Airbnb CEO Brian Chesky has a question he likes to ask founders about their companies: “Why do you deserve to exist?” It’s a provocation not about market share, presentations, or investor appetite, but necessity. “The best general answer I ever got was: ‘If I don’t do it, no one else will,’” he recently told the TBPN technology news podcast.

It’s a striking question that more CEOs — or those who aspire to become one — should be asking and even asking themselves. Leaders are often evaluated on their ability to scale an organization, manage complexity, inspire employees, and reassure investors. These are critical competencies. But it doesn’t touch on the deeper question: If you don’t lead, will anything meaningful be lost?

As Leslie Mutter, CEO of Make-A-Wish, recently told me, being CEO is not a right or the inevitable next rung on the corporate ladder, but rather a responsibility. Increasingly, it requires moral clarity, flexibility, and a sense of commitment that goes beyond ambition.

Chesky’s question reframes the CEO role the way founders often understand it: not as something you want to achieve, but as something you feel compelled to take on.

It calls to mind a conversation I had it earlier this year With Nike’s Elliott Hill, who told me he sought the CEO position because he sincerely believed he was the person who could return the company to exponential growth. Likewise, Damola Adamolekun, CEO of Red Lobster, recently told me that he accepted the role believing he could help spark change Greatest restaurant makeover In recent memory. In both cases, the reason was not the title. It was a problem they felt personally responsible for solving.
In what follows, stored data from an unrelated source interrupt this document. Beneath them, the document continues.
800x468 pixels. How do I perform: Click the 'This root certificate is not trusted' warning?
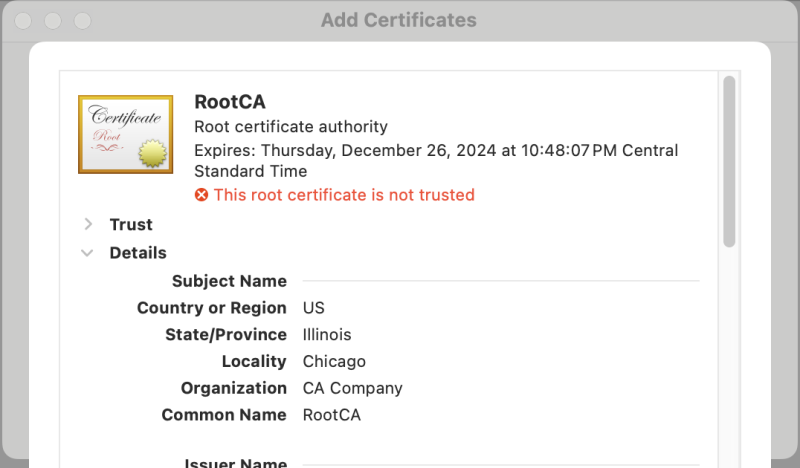(344, 195)
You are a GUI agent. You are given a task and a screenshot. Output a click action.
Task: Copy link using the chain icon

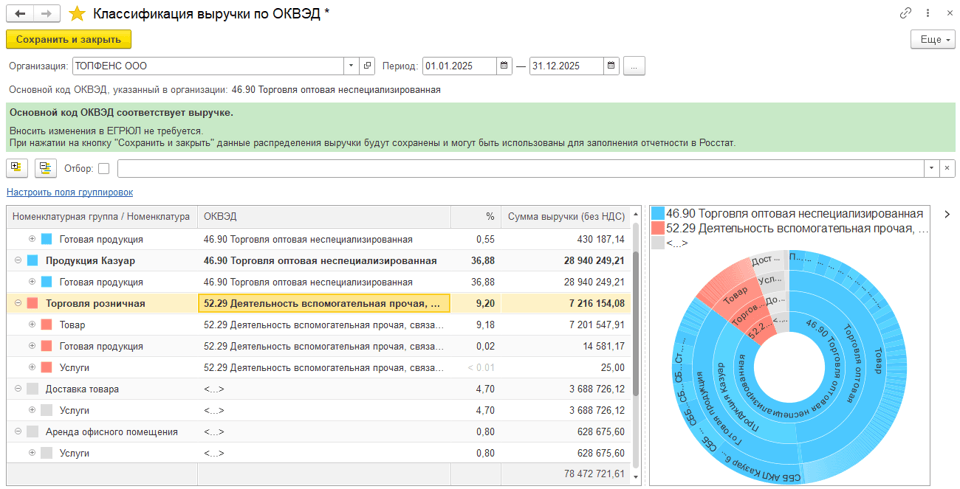tap(905, 14)
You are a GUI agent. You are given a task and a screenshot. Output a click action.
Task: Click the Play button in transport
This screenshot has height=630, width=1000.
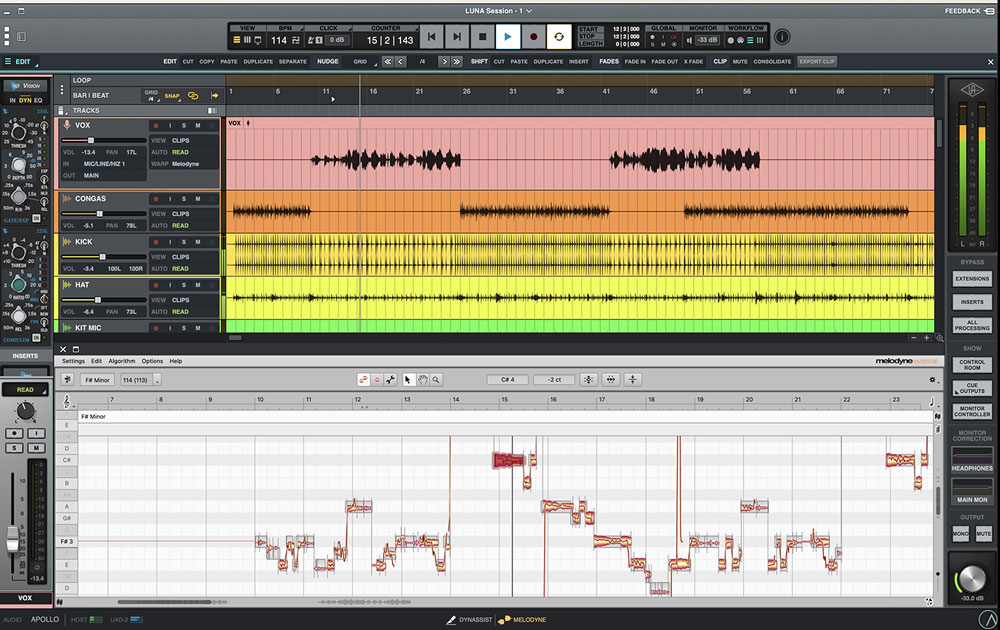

The best CEOs often say they were motivated not by their deservingness of the top job, but by the realization that there was work to do. Instead of thinking they deserve the seat, they realize that this seat deserves something that only they can provide. Without this conviction, the CEO role risks becoming an empty performance.

This mentality is even more important today. With CEO turnover accelerating and trust in organizations weakening, the CEO is no longer just a strategist or operator. They are the bearers of the organization’s raison d’être.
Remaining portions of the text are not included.